Im April 2023 folgte eine weitere Serie: Innerhalb weniger Stunden wurden mindestens 13 Mikro-Erdbeben registriert, darunter Ereignisse mit Magnituden von 1.6, 1.4 und 1.1, in nur 2 bis 3 Kilometern Tiefe, unmittelbar im Umfeld der Anlage. Am 2. März 2024 kam es erneut zu einem Beben der Magnitude 1.2 in etwa fünf Kilometern Tiefe. Und im Mai 2024 registrierte man zwei stärkere Ereignisse mit Magnituden um 2.0 und 2.2. Auch damals bestätigte ÉS den Zusammenhang mit dem Geothermiekraftwerk – und schaltete die Anlage ab.
Die Lehre aus all dem ist eindeutig: Rittershoffen ist kein Ausreißer, sondern ein Muster. Klassische Tiefengeothermie, die mit Förderung und Verpressung von Tiefenwasser arbeitet und gezielt in Störungszonen eingreift, birgt im Oberrheingraben ein inhärentes Erdbebenrisiko. Dieses Risiko lässt sich weder wegmonitoren noch politisch schönreden.

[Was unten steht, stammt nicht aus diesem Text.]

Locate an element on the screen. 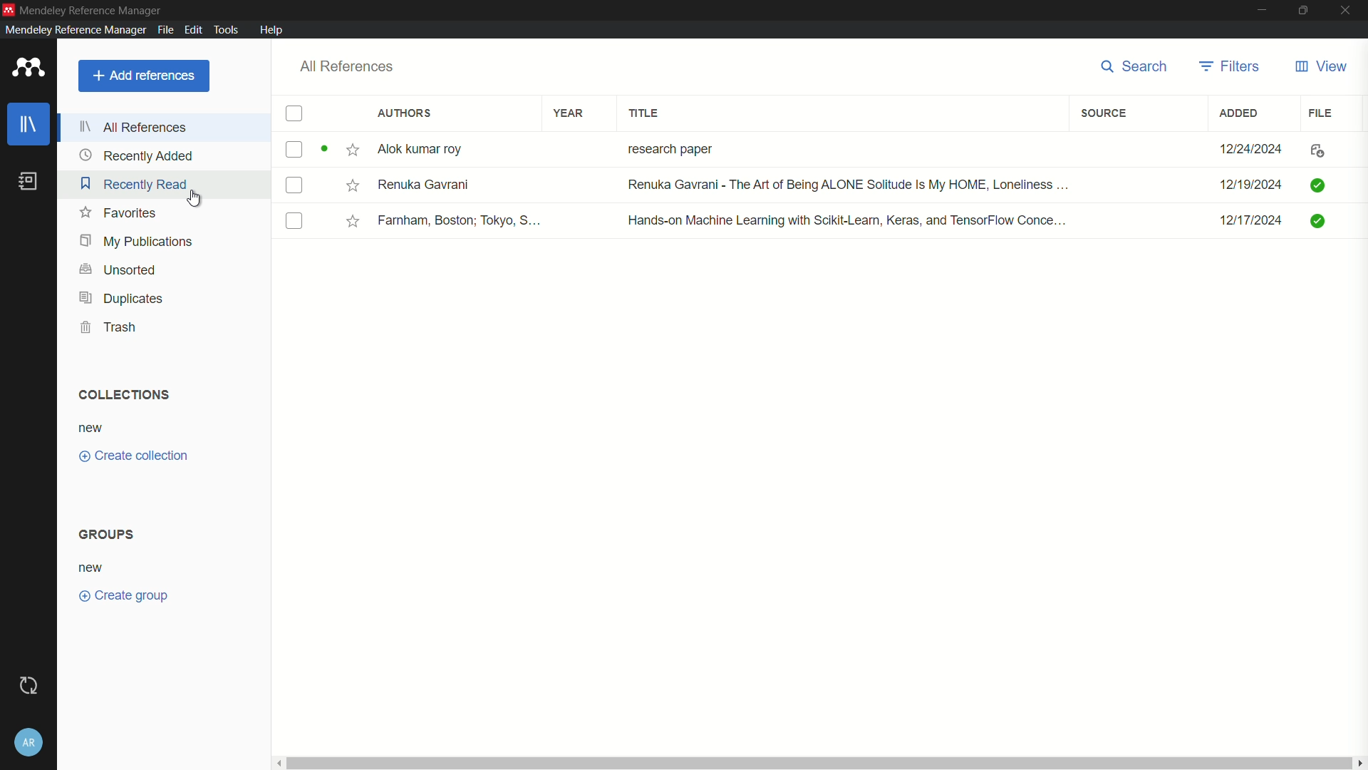 The width and height of the screenshot is (1368, 770). new is located at coordinates (95, 428).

Umso befremdlicher wirkt es, wenn Rittershoffen weiterhin als angebliches „Vorzeigeprojekt“ präsentiert wird. Wenn Projektträger und Unternehmen Gemeinderäte zu Ausflügen mit Zwiebelkuchen und Wein einladen, um ein angeblich störungsfreies Geothermieprojekt zu präsentieren, obwohl die bekannten Risiken und die lange Vorgeschichte induzierter Erdbeben offenkundig sind, stellt sich zwangsläufig die Frage nach der Ernsthaftigkeit dieser Kommunikation. Wer angesichts dieser Faktenlage weiterhin von einem beherrschbaren und sicheren Betrieb spricht, unterschätzt entweder die Realität – oder nimmt sie bewusst in Kauf.

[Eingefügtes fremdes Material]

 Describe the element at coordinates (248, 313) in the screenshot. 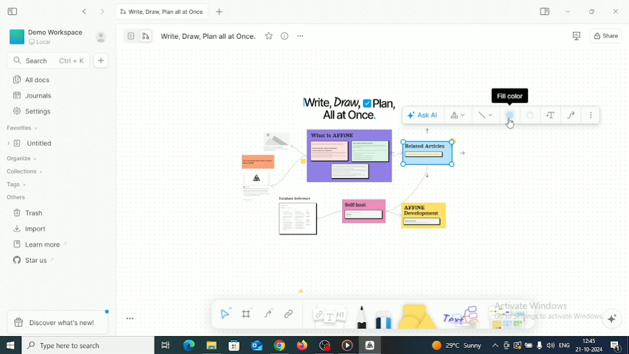

I see `Frame` at that location.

Die aktuellen Ereignisse in Rittershoffen verdeutlichen eindrücklich, was bei jedem Tiefengeothermieprojekt nicht von der Hand zu weisen ist: Es handelt sich um massive Eingriffe in einen sensiblen Untergrund, deren Folgen zeitverzögert, unkontrollierbar und für die betroffene Bevölkerung spürbar sein können. Für den Oberrheingraben, der ohnehin tektonisch vorbelastet ist, müssen diese Erfahrungen endlich Konsequenzen haben.
Rittershoffen ist keine Erfolgsgeschichte. Es ist eine Warnung: Tiefengeothermie im Oberrheingraben ist kein beherrschbares Technikprojekt, sondern ein geologisches Risiko – und wer das weiterhin verharmlost, spielt bewusst mit den Folgen.